By Du Wan
LibreOffice [1] is a free and open source code office suite developed by the Documentation Foundation. The LibreOffice suite includes text processors, spreadsheets, presentation programs, vector graphics editors and chart tools, database management programs, and applications for creating and editing mathematical formulas. By using LibreOffice's CLI, Microsoft Office files can be easily converted to PDF files. See the following figure:
$ soffice --convert-to pdf --outdir /tmp /tmp/test.doc
The size of a full LibreOffice program is 2 GB. In Function Compute, however, the size of the /tmp cache directory is limited to 512 MB and that of the zip package is limited to 50 MB. Fortunately, the aws-lambda-libreoffice project [2] from the community has successfully migrated LibreOffice to the AWS Lambda platform.
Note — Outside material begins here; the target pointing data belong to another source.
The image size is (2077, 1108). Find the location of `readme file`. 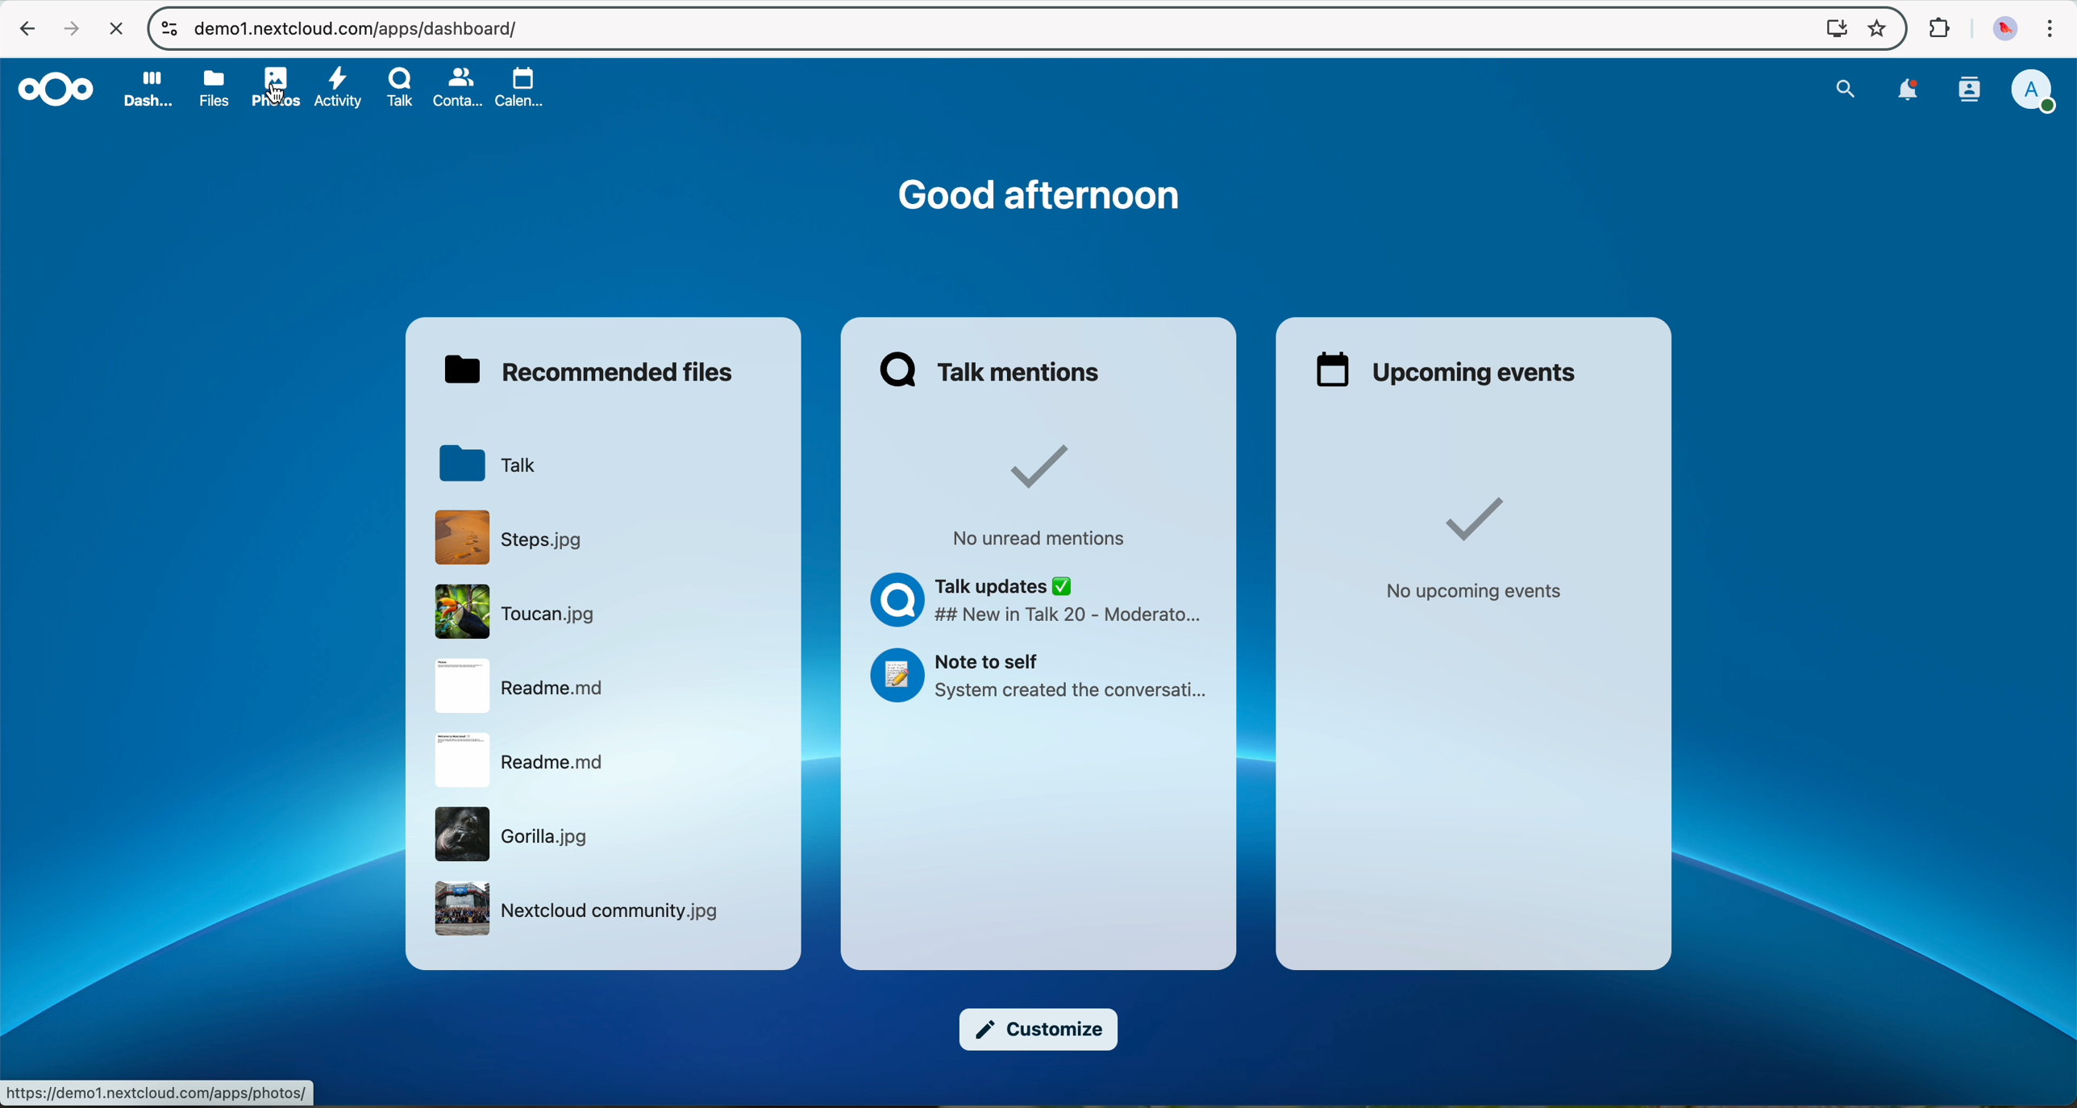

readme file is located at coordinates (521, 763).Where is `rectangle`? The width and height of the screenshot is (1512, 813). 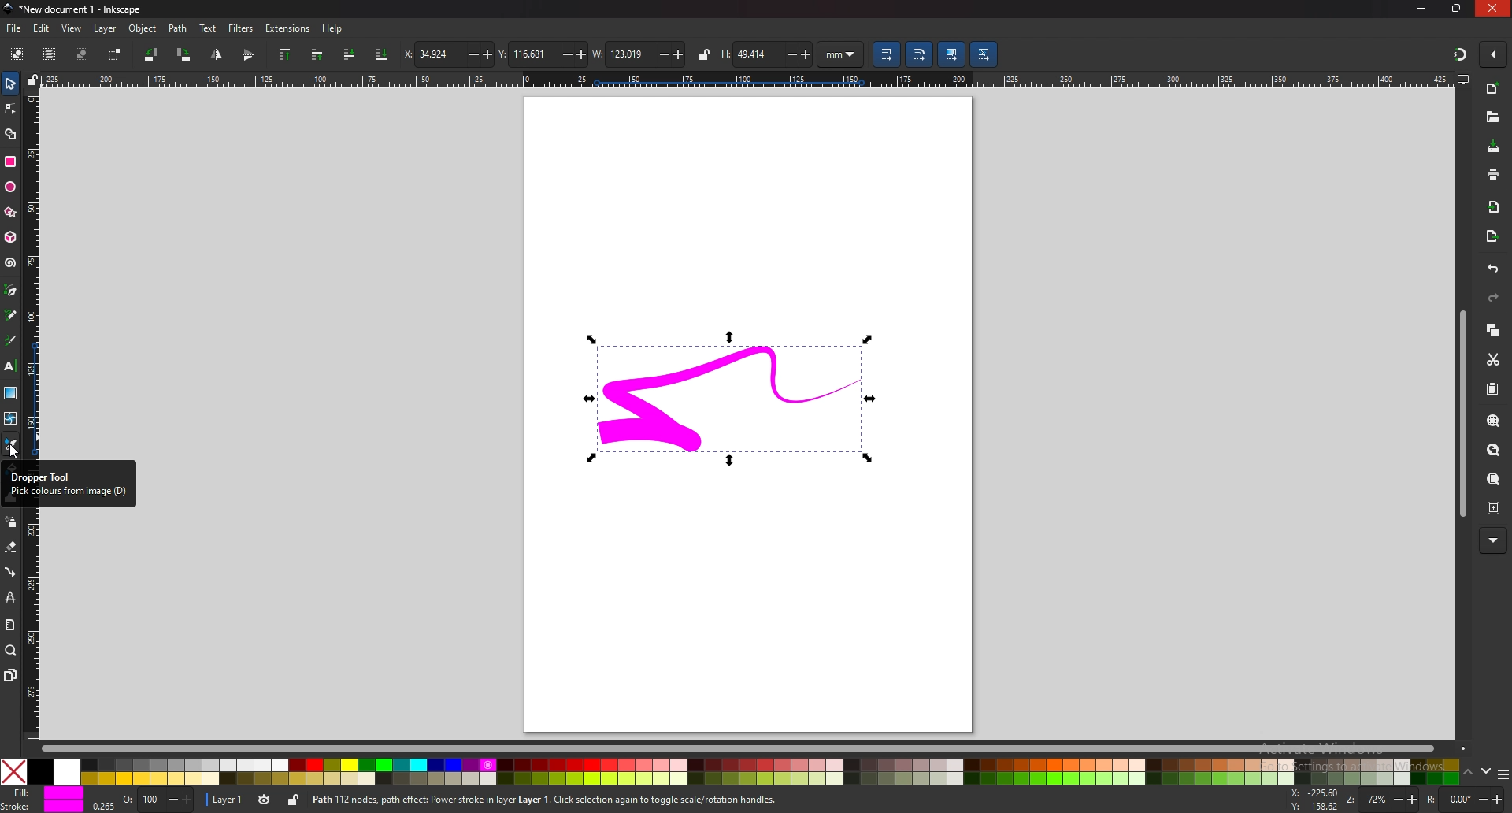 rectangle is located at coordinates (9, 161).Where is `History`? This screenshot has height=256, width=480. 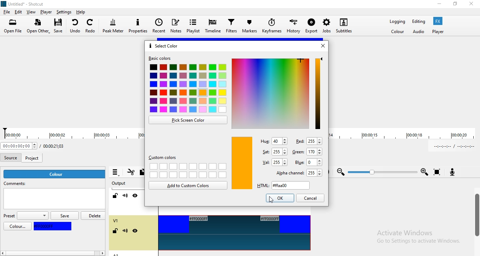
History is located at coordinates (294, 27).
Based on the existing methods and experiences, I created the fc-libreoffice project, which enables LibreOffice to run on Alibaba Cloud's function calculation platform. fc-libreoffice resolves the following problems based on aws-lambda-libreoffice:
This document focuses on the entire migration process. It also records the key steps for migration to the function calculation platform in the future by using similar conversion tools. If you are interested in how to quickly build a cheap and scalable Word-to-PDF cloud service, see Launching a Word-to-PDF Cloud Service on Function Compute.
We recommend that you prepare a Debian/Ubuntu machine with high specifications because LibreOffice compilation consumes a number of computing resources. Install and configure the following tools on the machine:
For MacOS systems, use the following installation method:
brew tap vangie/formula
brew install fun
For other platforms, install by using NPM.
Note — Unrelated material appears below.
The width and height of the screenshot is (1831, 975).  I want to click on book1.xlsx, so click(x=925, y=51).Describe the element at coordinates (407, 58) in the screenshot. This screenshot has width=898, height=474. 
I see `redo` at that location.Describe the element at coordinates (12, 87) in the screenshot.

npm install @alicloud/fun -g
The command line tool for OSS is ossutil. Download and store the tool in the directory that $PATH points to.
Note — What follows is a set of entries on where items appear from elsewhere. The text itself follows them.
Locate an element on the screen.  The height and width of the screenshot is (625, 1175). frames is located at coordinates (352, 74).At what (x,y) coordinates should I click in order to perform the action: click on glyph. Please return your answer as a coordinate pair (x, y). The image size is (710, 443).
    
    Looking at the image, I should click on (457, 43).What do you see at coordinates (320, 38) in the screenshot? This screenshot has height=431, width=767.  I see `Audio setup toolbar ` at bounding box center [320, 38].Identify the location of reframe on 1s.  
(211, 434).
We use the aliyunfc/runtime-nodejs8:build
docker image provided by fc-docker to compile LibreOffice. fc-docker provides a range of docker images, whose runtime environments are very similar to actual Function Compute environments. Because we will run LibreOffice in the nodejs8 environment, aliyunfc/runtime-nodejs8:build
is used in this case. The tab image requires more basic packages compared with other images.
Run the following command to start a container for building LibreOffice.
docker run --name libre-builder --rm -v $(pwd):/code -d -t --cap-add=SYS_PTRACE --security-opt seccomp=unconfined aliyunfc/runtime-nodejs8:build bash
In this case, a container named lipo-builder is started and the current directory is mounted to the /code directory of the file system in the container. The additional parameter --cap-add=SYS_PTRACE --security-opt seccomp=unconfined
is required for CPP program compilation. If this parameter is missing, you will be prompted with a warning. Here, -d
indicates daemon and -t
indicates tty. The bash
command prevents the container from exiting. --rm
indicates that the container is automatically deleted once it stops.
Now, enter the container to install the compilation tool.
apt-get install -y ccache
apt-get build-dep -y libreoffice
CCache is a compilation tool that can accelerate multi-compilation of GCC to the same program. Although the initial compilation process takes a relatively long time, CCache can significantly accelerate subsequent compilation processes.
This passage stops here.